▶ [Problem statement]
Omit the pictures and extract only the lines from the line containing "Screen dimensions: 1366x768" to the end of the material, each exactly as written.
[Material for this exercise]
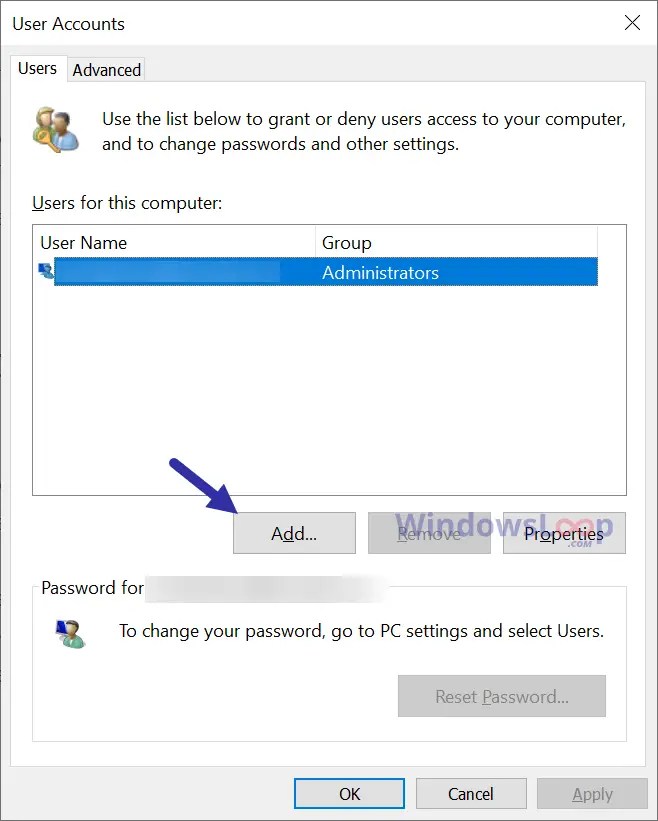Close the User Accounts dialog
This screenshot has height=821, width=658.
[x=632, y=23]
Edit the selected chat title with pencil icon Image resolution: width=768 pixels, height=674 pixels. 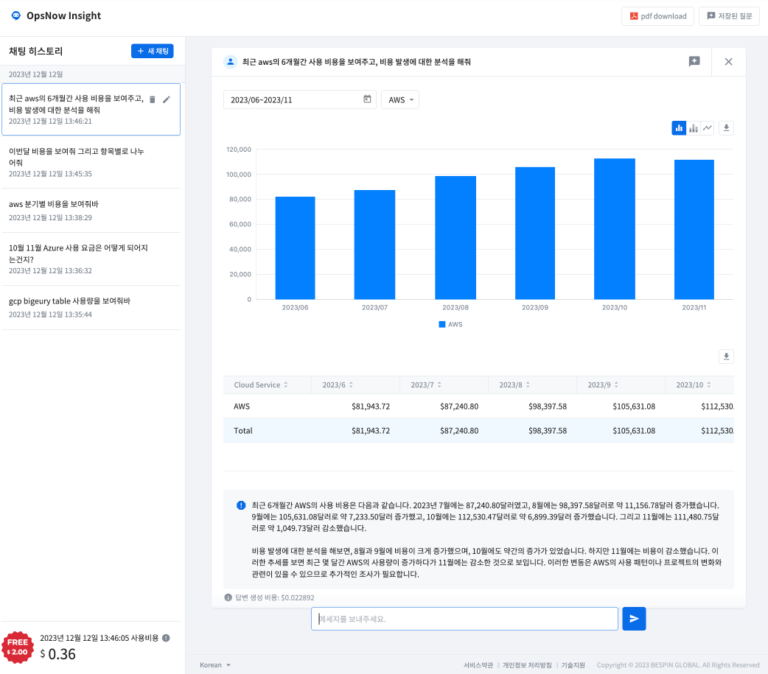click(167, 100)
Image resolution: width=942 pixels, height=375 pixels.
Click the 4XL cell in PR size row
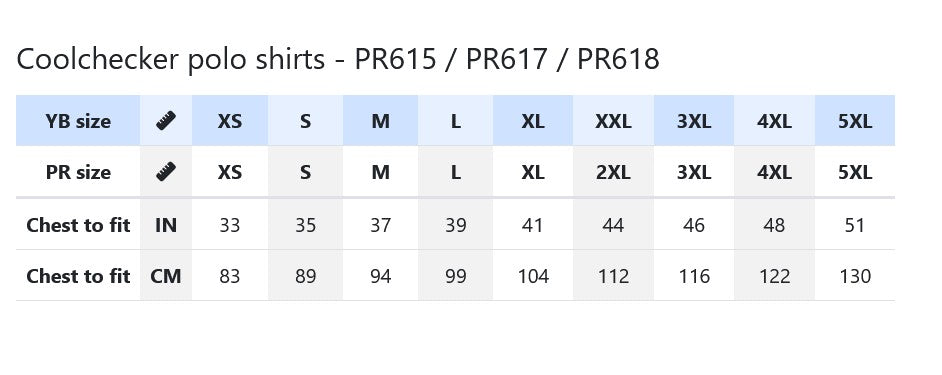[x=774, y=172]
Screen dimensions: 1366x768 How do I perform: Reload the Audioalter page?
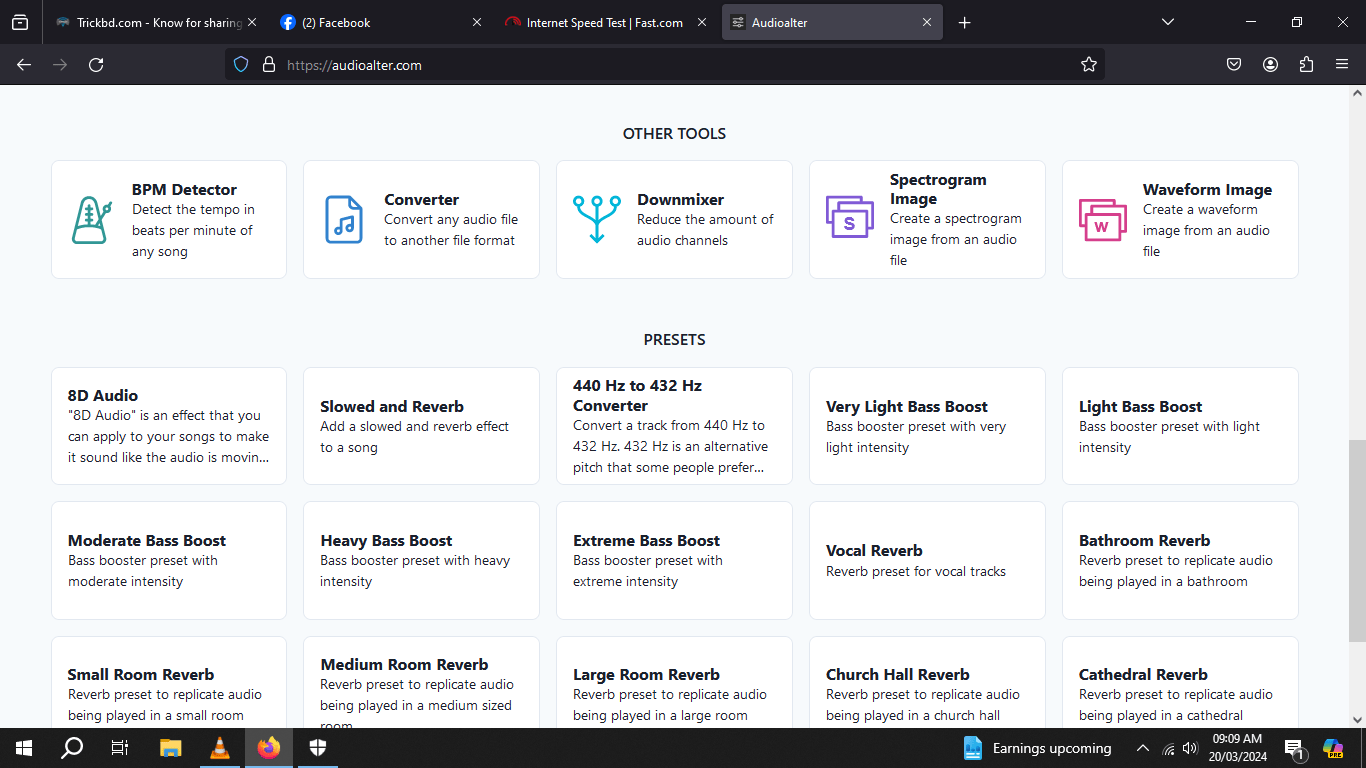tap(96, 65)
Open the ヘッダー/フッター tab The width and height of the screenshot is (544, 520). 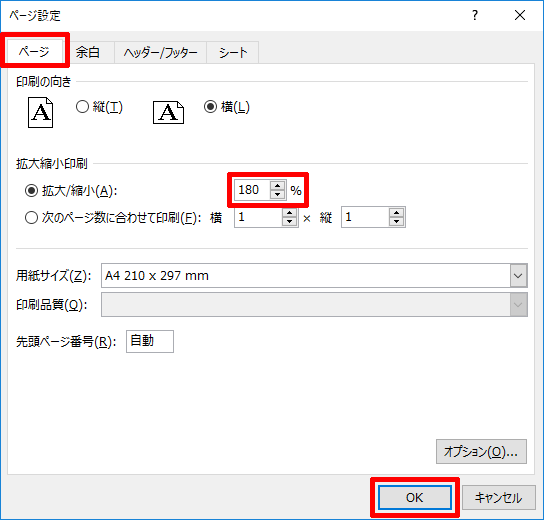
[/Material for this exercise]
▶ [Response below]
Screen dimensions: 1366x768 How do I perform: Reload the Audioalter page?
tap(96, 65)
Open the ヘッダー/フッター tab The width and height of the screenshot is (544, 520). 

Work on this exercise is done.